◆ Task directions ◆
After finding the line with "575x474 pixels. How" in the data below, set down exactly each line through the one with "Given: Open the", inclusive, and stop there.

————————

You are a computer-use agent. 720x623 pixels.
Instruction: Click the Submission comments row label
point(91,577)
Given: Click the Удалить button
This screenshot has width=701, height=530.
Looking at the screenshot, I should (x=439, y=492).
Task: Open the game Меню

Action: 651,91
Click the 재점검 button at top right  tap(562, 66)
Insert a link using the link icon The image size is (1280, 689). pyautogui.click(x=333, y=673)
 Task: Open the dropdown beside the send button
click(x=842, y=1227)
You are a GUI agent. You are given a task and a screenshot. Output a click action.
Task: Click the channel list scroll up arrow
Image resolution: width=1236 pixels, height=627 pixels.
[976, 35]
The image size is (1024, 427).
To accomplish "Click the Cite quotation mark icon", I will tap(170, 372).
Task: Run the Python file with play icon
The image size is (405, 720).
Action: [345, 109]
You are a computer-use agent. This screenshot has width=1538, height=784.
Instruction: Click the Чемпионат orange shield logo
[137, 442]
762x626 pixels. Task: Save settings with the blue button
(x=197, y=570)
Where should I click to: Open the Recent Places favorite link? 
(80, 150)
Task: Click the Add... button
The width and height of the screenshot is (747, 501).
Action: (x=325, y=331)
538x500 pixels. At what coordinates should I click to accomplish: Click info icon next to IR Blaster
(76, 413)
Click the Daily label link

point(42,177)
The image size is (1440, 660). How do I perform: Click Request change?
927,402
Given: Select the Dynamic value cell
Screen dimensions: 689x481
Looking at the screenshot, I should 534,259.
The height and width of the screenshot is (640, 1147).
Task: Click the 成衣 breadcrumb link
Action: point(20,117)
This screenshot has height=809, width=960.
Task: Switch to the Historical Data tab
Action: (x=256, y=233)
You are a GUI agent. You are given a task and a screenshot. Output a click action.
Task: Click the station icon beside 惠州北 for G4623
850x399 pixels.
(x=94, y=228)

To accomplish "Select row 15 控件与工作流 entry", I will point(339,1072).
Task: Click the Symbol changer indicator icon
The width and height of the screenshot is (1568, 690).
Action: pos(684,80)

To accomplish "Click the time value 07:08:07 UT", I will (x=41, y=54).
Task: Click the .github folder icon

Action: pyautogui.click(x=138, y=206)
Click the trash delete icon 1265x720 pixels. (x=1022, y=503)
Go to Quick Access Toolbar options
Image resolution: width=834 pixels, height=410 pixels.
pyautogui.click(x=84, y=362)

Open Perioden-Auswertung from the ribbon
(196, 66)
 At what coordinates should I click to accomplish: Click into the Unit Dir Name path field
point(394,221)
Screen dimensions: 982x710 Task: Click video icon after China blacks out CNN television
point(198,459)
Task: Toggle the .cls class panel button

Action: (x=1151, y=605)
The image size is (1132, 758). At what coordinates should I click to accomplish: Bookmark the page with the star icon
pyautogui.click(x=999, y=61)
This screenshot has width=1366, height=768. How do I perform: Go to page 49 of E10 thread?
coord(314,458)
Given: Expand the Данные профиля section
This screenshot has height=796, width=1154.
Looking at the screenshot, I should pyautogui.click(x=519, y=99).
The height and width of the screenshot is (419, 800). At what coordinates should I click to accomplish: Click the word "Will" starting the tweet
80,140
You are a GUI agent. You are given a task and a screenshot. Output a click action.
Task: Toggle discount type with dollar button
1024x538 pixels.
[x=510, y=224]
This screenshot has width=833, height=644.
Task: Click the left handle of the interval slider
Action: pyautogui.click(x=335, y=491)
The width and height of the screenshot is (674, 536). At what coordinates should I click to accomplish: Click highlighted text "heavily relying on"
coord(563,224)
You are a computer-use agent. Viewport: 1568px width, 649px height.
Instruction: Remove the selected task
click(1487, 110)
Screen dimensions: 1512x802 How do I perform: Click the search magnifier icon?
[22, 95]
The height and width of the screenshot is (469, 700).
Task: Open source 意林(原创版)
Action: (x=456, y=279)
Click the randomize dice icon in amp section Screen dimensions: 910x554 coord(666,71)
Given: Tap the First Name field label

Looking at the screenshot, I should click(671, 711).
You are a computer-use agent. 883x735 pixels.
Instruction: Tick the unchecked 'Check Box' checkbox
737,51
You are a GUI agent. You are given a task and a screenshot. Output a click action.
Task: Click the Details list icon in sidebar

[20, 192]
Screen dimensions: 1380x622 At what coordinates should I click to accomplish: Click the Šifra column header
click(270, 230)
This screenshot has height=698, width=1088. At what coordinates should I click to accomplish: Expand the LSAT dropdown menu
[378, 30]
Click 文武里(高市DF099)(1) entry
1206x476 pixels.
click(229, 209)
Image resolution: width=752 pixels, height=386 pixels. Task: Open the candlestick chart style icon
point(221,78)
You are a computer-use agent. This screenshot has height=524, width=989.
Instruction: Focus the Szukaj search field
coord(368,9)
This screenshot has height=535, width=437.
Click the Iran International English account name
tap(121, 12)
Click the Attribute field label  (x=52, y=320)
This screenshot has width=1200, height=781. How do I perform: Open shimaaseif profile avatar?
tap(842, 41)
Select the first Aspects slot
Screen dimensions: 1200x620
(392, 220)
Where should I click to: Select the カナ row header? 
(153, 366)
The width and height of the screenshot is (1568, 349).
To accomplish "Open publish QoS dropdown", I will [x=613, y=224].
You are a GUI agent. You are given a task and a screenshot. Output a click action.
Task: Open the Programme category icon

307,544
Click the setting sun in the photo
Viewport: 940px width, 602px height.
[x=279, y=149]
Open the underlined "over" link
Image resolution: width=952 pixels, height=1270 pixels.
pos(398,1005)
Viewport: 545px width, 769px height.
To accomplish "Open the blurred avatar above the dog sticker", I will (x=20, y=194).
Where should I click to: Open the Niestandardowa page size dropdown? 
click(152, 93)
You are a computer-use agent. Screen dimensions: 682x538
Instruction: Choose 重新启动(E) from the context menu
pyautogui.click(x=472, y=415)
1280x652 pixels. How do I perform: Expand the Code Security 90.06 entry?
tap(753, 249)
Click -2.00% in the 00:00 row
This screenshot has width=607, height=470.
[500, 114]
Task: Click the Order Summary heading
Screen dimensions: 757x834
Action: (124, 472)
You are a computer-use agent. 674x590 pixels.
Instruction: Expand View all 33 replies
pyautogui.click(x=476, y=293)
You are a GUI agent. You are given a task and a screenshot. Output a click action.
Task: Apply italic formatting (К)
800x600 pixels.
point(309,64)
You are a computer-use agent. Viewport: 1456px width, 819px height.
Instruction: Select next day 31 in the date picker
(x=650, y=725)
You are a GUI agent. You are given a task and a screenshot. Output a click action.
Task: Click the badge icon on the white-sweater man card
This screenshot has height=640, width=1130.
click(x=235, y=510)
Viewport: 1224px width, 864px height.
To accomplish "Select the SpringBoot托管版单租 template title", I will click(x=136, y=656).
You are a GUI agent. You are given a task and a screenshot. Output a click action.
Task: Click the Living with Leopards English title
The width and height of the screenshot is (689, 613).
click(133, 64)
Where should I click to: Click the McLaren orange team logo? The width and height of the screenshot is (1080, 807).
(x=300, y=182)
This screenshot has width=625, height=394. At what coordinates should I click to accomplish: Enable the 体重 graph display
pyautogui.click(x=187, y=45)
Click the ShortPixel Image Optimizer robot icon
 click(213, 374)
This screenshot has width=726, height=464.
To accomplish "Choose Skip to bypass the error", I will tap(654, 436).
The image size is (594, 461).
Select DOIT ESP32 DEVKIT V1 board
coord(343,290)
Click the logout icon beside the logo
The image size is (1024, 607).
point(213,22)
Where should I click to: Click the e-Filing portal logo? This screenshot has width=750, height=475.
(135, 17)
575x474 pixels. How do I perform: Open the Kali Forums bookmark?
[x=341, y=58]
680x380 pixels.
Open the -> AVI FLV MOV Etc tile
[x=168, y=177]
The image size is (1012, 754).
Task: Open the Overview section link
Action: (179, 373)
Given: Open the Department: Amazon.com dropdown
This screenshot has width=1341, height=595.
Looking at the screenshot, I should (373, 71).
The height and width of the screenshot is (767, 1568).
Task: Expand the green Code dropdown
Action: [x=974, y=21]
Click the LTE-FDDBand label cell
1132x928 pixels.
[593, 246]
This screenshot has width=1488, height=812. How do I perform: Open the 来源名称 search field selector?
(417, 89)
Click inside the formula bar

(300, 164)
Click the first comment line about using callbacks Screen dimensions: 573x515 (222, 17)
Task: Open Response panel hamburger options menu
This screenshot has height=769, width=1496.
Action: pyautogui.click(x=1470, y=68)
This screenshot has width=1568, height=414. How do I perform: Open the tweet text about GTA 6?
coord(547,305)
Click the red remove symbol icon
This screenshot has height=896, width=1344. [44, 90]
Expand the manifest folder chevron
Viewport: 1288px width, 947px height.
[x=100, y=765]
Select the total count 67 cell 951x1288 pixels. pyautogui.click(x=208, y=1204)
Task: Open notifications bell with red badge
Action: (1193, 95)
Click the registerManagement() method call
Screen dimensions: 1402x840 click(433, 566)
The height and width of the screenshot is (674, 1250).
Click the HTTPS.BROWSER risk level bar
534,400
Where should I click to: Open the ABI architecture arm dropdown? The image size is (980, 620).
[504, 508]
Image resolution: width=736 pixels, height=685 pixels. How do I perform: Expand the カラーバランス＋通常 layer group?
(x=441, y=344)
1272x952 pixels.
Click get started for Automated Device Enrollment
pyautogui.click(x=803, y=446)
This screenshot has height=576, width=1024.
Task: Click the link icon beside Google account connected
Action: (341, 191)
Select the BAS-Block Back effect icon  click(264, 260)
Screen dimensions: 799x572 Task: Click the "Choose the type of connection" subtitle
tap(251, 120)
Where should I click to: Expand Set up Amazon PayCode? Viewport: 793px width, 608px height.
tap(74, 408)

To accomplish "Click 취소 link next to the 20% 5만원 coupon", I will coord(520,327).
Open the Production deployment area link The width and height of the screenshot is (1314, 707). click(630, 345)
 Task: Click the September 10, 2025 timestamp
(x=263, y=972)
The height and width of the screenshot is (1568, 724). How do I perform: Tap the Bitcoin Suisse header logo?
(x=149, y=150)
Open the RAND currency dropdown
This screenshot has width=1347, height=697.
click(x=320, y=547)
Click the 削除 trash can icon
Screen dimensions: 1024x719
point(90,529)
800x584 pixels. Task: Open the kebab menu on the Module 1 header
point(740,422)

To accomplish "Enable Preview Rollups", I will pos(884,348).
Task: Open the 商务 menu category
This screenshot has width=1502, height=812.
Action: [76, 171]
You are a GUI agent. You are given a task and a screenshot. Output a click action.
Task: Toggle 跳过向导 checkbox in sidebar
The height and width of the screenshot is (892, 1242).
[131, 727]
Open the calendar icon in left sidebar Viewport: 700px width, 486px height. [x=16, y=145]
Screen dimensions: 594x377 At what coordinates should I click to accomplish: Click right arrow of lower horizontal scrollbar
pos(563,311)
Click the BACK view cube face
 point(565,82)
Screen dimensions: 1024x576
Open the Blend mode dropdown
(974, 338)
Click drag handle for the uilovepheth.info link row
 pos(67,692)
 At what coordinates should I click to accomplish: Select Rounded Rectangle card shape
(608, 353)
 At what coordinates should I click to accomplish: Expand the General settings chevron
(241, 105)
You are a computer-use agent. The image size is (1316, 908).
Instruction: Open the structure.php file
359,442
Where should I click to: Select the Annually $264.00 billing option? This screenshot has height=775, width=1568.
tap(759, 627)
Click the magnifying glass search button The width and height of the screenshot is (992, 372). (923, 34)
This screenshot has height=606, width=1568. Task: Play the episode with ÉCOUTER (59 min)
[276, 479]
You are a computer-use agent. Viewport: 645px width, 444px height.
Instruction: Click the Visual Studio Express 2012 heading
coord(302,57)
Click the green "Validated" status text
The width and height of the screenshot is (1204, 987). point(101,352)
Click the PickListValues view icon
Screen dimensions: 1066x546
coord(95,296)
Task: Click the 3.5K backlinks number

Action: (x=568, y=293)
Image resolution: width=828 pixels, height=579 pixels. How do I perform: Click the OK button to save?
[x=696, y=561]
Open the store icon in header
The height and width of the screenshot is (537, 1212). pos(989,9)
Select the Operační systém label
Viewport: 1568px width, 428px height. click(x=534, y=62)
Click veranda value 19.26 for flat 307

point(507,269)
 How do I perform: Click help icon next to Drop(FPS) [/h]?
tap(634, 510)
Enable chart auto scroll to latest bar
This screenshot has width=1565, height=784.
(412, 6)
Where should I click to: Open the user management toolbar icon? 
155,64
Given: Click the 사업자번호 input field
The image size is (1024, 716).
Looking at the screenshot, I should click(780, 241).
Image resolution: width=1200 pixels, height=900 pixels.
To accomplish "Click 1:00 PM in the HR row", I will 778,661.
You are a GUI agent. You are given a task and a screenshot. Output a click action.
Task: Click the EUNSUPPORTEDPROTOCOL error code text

————————

◆ Exercise result ◆
575x474 pixels. How do I perform: Open the Kali Forums bookmark?
[x=341, y=58]
680x380 pixels.
Open the -> AVI FLV MOV Etc tile
[x=168, y=177]
The image size is (1012, 754).
Task: Open the Overview section link
Action: (179, 373)
Given: Open the Department: Amazon.com dropdown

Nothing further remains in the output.